Vatalanib is an oral drug that selectively inhibits all three types of VEGFR, as well as platelet-derived growth factor receptor (PDGFR) and c-KIT. (Note: c-KIT is a tyrosine kinase receptor pathway that is important for tumor growth and progression in several cancers, including gastrointestinal stromal tumor, acute myeloid leukemia, small cell lung carcinoma, and Ewing sarcoma.)
Phase I trials found maximally tolerated dose (MTD) of 750 mg twice daily and dose-limiting toxicity (DLT) of sudden lightheadedness.
CONFIRM I is a multinational, randomized phase III study of over 1,000 patients with previously untreated metastatic CRC, testing FOLFOX (a combination of oxaliplatin, fluorouracil (5-FU), and leucovorin) with either PTK 787 or placebo.
Preliminary results presented at ASCO 2005 show no difference to date in either RR or PFS.

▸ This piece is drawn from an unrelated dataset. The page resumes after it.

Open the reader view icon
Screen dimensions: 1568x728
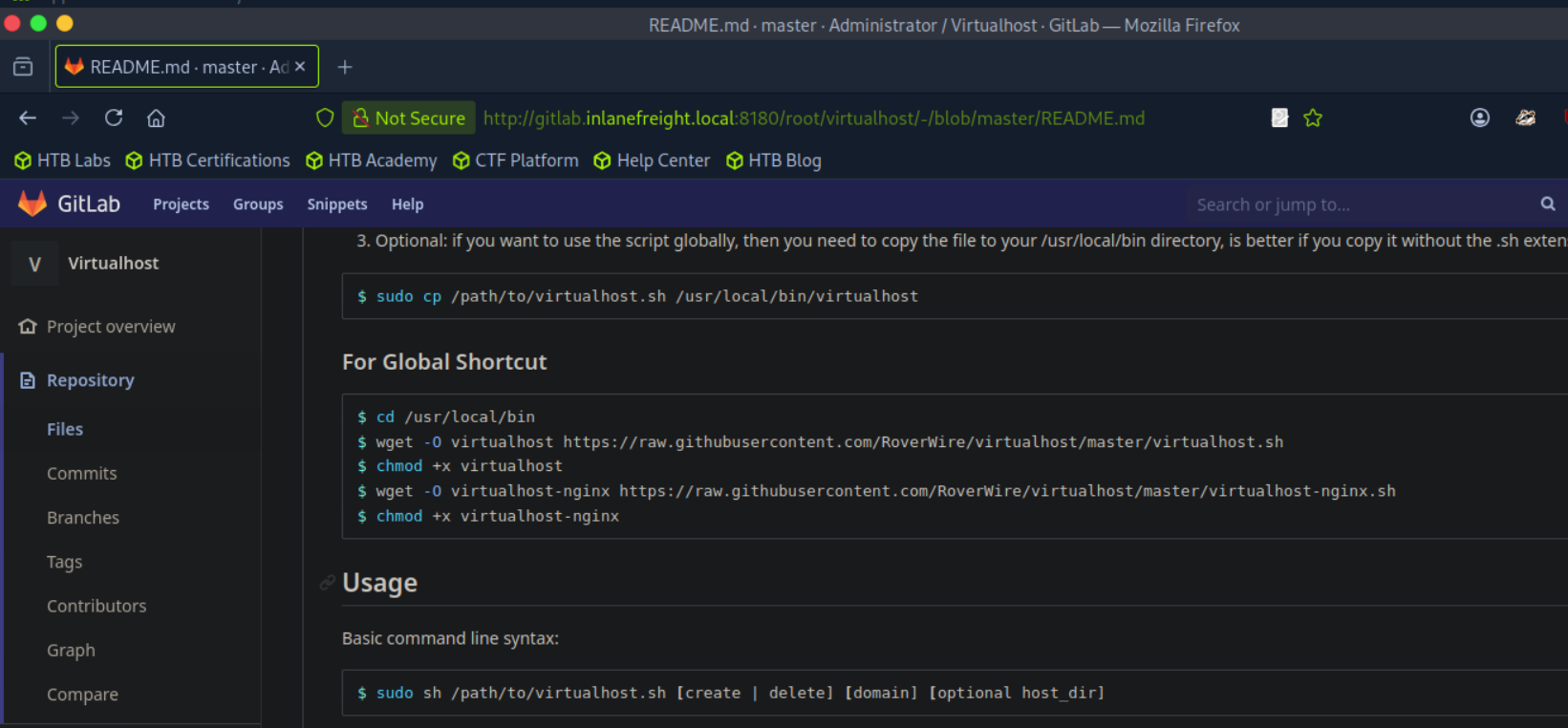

CONFIRM II is also a multinational, randomized phase III trial evaluating PTK787 in patients with metastatic CRC who are refractory to irinotecan/5-FU therapy.
AZD 2171 is an oral drug that potently inhibits all three types of VEGFR as well as PDGFR.
No MTD was reached in phase I studies, and the most common toxicities seen were fatigue, nausea, and vomiting.
Several clinical trials of AZD 2171 are currently accruing for the following diseases: liver metastases, acute myelogenous leukemia, and prostate cancer.
Preliminary results on tumor response appear promising.
GW 786034 is an oral drug that selectively inhibits all three types of VEGFR.
Currently in phase I dose escalation trials, with 800 mg/daily as a potential dose for phase II trials.
Most common side effects were hypertension, diarrhea, nausea, vomiting, and fatigue.
Minor responses seen in renal cell carcinoma and leiomyosarcoma.
SU 11248 is an oral drug that inhibits VEGFR-2, PDGFR, KIT, and FLT3.
Phase I trials found DLT of fatigue, and recommended a phase II dose of 50 mg daily x 4 weeks with a 2-week break.
Two phase II trials are studying the use of sunitinib as second-line therapy for metastatic renal cell carcinoma.
Overall response rate of ~40% in both studies, almost entirely partial responses.
Stable disease for > 3 months in ~25% of patients.